Presidente Lula (Ricardo Stuckert/Divulgação)

O cobertor do Orçamento ficou curto até entre os programas sociais do governo Lula. O Ministério do Planejamento cancelou R$ 500 milhões destinados ao Fundo de Arrendamento Residencial (FAR), usado no Minha Casa, Minha Vida, para abrir espaço para despesas do Ministério do Desenvolvimento Social. A maior parte, R$ 350 milhões, será destinada ao Auxílio Gás.

Os outros R$ 150 milhões serão distribuídos entre ações de assistência social, segurança alimentar e inclusão produtiva.
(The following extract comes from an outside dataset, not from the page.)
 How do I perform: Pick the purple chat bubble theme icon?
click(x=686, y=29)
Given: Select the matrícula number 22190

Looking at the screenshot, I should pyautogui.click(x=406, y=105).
A troca foi formalizada por portaria assinada nesta semana pelo Ministério do Planejamento.

O movimento coloca dois dos programas de maior apelo social do governo disputando espaço dentro do mesmo Orçamento. O FAR é uma das principais engrenagens do Minha Casa, Minha Vida para famílias de menor renda e recebe recursos públicos para financiar moradias subsidiadas.

Não é a primeira vez neste ano que o fundo habitacional aparece na conta do ajuste. Em junho, R$ 2,9 bilhões da programação do FAR ficaram bloqueados para ajudar o governo a cumprir as regras fiscais. No mês seguinte, o Executivo chegou a propor a retirada de outros R$ 270 milhões do fundo para subsidiar produtores de cana-de-açúcar do Nordeste. A transferência acabou não avançando.

Agora, porém, a retirada de R$ 500 milhões foi efetivada. A operação mostra como o governo vem recorrendo às dotações ainda disponíveis do Minha Casa, Minha Vida para acomodar outras prioridades num momento de pouca margem para ampliar despesas.

A movimentação ocorre ao mesmo tempo em que o Planalto tenta preservar e ampliar programas de transferência de renda às vésperas da eleição. Na prática, em vez de aumentar imediatamente o tamanho do cobertor, o governo desloca parte dele: reduz espaço reservado à habitação para reforçar o Auxílio Gás e outras políticas sociais.

O cancelamento não significa que casas já contratadas deixarão de ser construídas. A portaria retira uma dotação orçamentária que ainda estava disponível para aportes ao FAR. O governo não informou, até agora, quantas moradias deixariam de ser financiadas com os R$ 500 milhões nem qual programação específica do Minha Casa perdeu os recursos.